Well about a year ago I left Triple Threat on good terms, and it was something we all agreed to. When TT started, we knew we were all “older” HC kids with grown up type situations. (wives, kids, work, etc), but we really weren’t sure how things would turn out. While I am youngest of the band, I lived 2-3 hours away from everyone else, and I was also very committed to THE FIRST STEP as well as being involved in the Buddhist Community and various other things. Eventually, it started to become stressful for me to be stay involved. The other guys could practice more regularly than me. It was hard for them that I wasn’t always around, and hard for me that I couldn’t be there when I wanted to be for important decisions. Also around the same time, I was going through some “musical changes”, and I was realizing it just wasn’t “me”. The best way I could describe it to another HC kid was comparing it to “Lyle Preslar and Brian Baker playing for Samhain”, and it being their “dance with the devil.” It’s a great band, but it just wasn’t me – and I couldn’t do it easily after a while.

If we had done the band together, what would we have settle on for a name? What would the name of our first record be? Who would've been our rythm section? How long would it have been until a Jiu Jitsu vs. Shaq Fu style throwdown in the practice space led to the premature break-up of the band?

Hmmm – I really wanted to do that man! I was thinking, you, me, Pete Russo and some other kid living in DC, playing some really simple but smart HC like “Committed For Life” era 7 Seconds! But of course we couldn’t find a drummer or anyone else to do it! I am still up for it. But if I remember, the proposed name was “Barebones Hardcore” – but I think that name is better suited for the webpage!
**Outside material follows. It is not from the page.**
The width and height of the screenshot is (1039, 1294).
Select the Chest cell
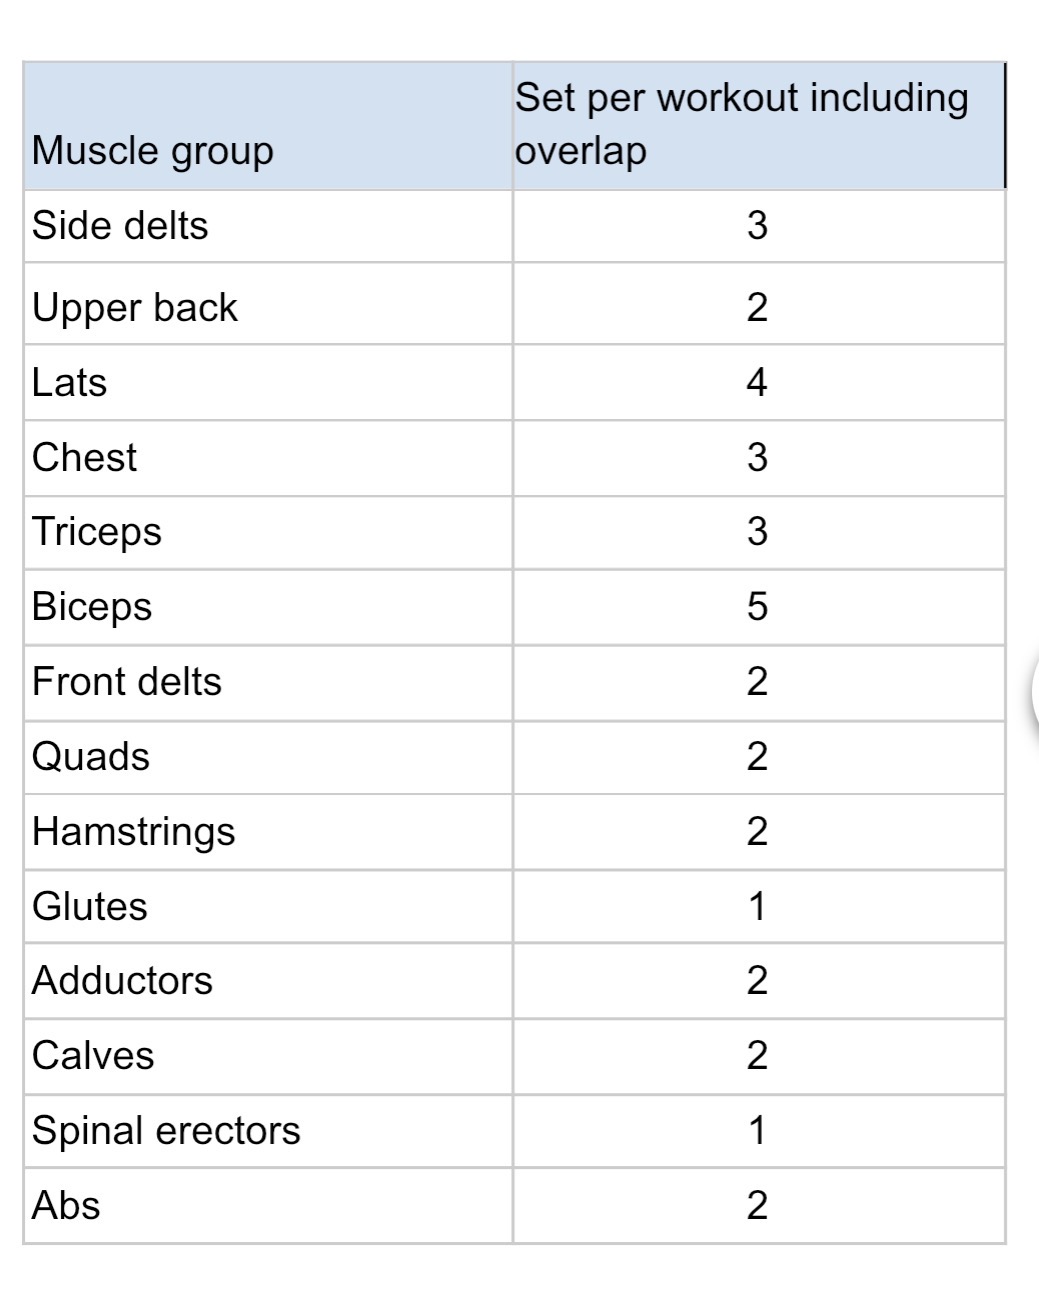(x=268, y=458)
Do you find that having a bass player named "Dump" hurts the image of the band at all? It's not exactly "Craig Ahead" or "Jesse Standhard."
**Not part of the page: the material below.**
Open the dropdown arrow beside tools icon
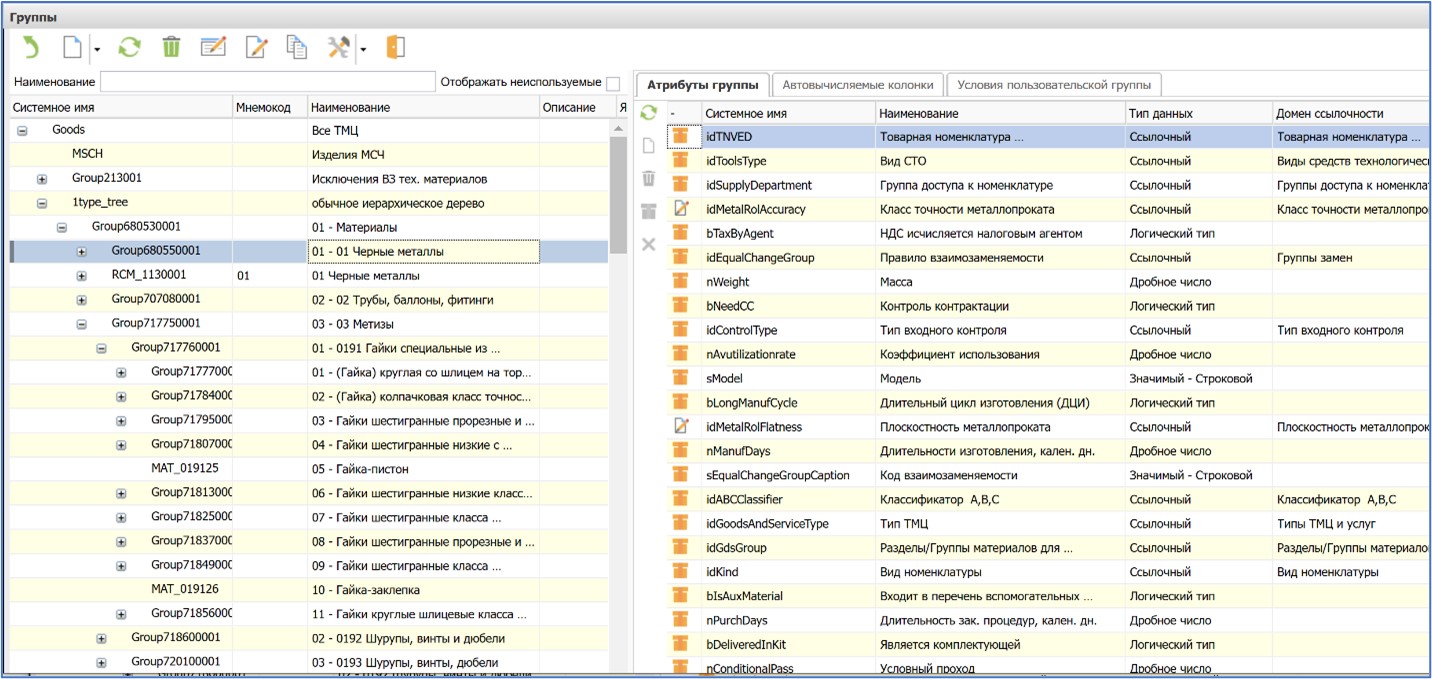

Well TECHNICALLY, Chris Niehls isn’t our official bassist, but he is my boy so I am gonna come to his defense on this! The name “Dump” came about by no fault of his own. We were on a TFS road trip and had crashed at Steve’s apartment for the night. Some of us (Myself, Izzy, Klint and Tru Pray) couldn’t sleep and were clowning around and just talking. Chris started talking about girls – and before any of us knew it, Tru and Klint were clowning him FULL FORCE and the rest really can’t be safely printed in an interview. By the end of the weekend that was his little nickname. He was the new kid and he took it in stride, but I wasn’t gonna let him get treated too bad, and he didn’t take it that way. For the record – NO ONE IN TFS calls him that, and it won’t show up on a record. But I might crack a smile if I hear someone call him that! But for the record – I will say that NILES is one of my favorite HC kids these days. He’s always down to hangout, talk, supporting bands, and singing along; just a really cool kid. He is really funny too, just a character.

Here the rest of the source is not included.